Outre des recherches historiques basées sur l’analyse numismatique et des investigations en archives, un programme de recherche transdisciplinaire a été mis en place pour réaliser de nombreuses caractérisations métalliques grâce à la physique nucléaire.

Ma communication sera une synthèse de mes recherches menées depuis quelques années et notamment publiés dans Monnaie magazine. Cette communication sera l’occasion d’évoquer les circuits et les acteurs du commerce de l’argent hispano-américain à Nantes, ainsi que les conséquences monétaires, économiques et commerciales, mais aussi institutionnelles et sociales de ce phénomène.

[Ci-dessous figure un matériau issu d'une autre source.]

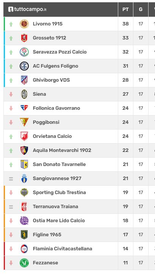Viewport: 155px width, 275px height.
Task: Click the tuttocampo.it logo in header
Action: click(x=27, y=9)
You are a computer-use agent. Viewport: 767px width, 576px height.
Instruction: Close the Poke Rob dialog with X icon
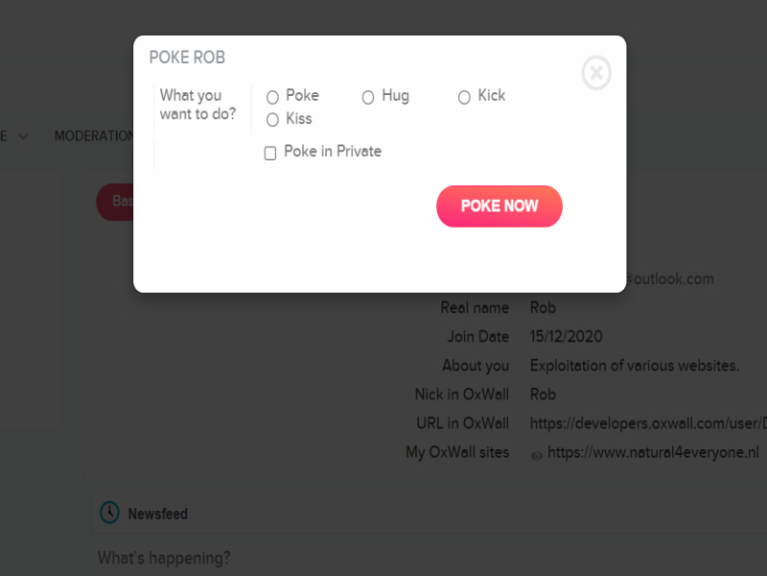pos(595,73)
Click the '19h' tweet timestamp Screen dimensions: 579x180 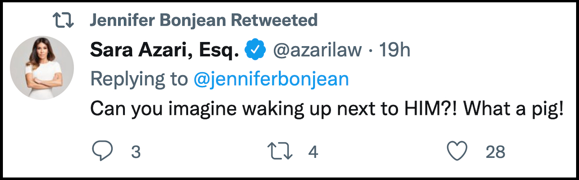pyautogui.click(x=395, y=50)
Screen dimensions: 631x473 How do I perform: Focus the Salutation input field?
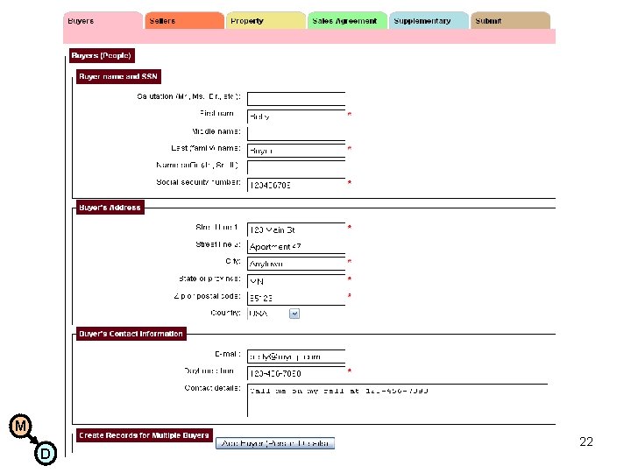point(296,99)
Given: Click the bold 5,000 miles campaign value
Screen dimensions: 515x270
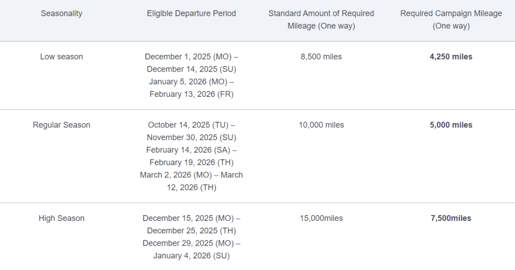Looking at the screenshot, I should click(451, 125).
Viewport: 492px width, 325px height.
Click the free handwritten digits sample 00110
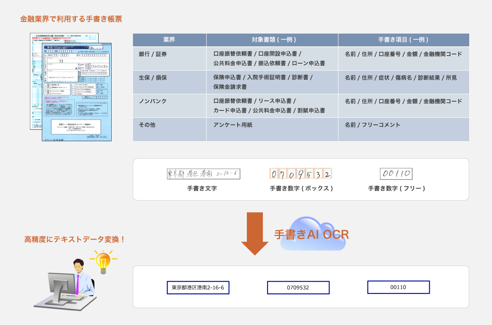[x=396, y=174]
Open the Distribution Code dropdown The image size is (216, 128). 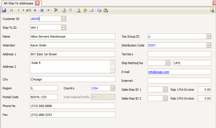pyautogui.click(x=209, y=45)
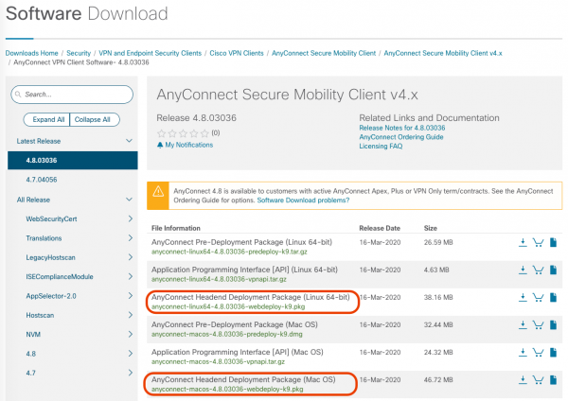Expand the Hostscan tree entry
The image size is (568, 401).
(130, 314)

Analyse du minerai de Potosí
Les recherches en cours s’inscrivent dans la longue durée. En effet, la question de la caractérisation du minerai d’argent de Potosí a déjà mobilisé plusieurs laboratoires depuis une cinquantaine d’années. Un groupe nantais reprend ce sujet, mais en renouvelant la méthodologie employée précédemment : l’échantillonnage est géographiquement réduit (il se concentre sur Nantes) mais il est très élargi sur le plan chronologique et numérique. Les premiers résultats offrent des perspectives enthousiasmantes, car ils dévoilent les fluctuations des arrivages d’argent potosien à Nantes et dans la basse Loire.

L’enrichissement d’un pays
Les monnaies, considérées comme autant de sources historiques, apportent également des informations inédites et stimulantes confirmant l’importance de Nantes comme hub d’importation et de transformation de l’argent hispano-américain en France au tournant des XVIe et XVIIe siècles. Cet argent, une fois converti en numéraire français (testons, francs, quarts et huitièmes d’écu), se diffusait dans le reste du royaume par la Loire et ses affluents. Si la masse monétaire ainsi importée a considérablement enrichi le pays, elle en a aussi fortement déstabilisé l’équilibre économique sous le coup de la spéculation orchestrée par les changeurs et autres banquiers dont la cupidité avait pour effet l’augmentation généralisée des prix. Il apparaît aussi que le commerce nantais s’est totalement réorganisé et réorienté, passant de Bilbao à Séville pour destination privilégiée, afin de capter le métal par dizaines de tonnes. Pour faire face à cet afflux considérable (environ 150 tonnes), la Monnaie de Nantes dut s’adapter en réorganisant le travail de ses ouvriers et ouvrières, mais aussi en adaptant son matériel productif. Mais ce commerce de l’argent hispano-américain n’eut pas seulement que des conséquences sur la Monnaie et le négoce, il influença aussi significativement la vie politique et sociale nantaise, car les maîtres et les juges-gardes de la Monnaie devinrent échevins, sous-maires, officiers de la milice, consuls des marchands ou auditeurs en la Chambre des comptes.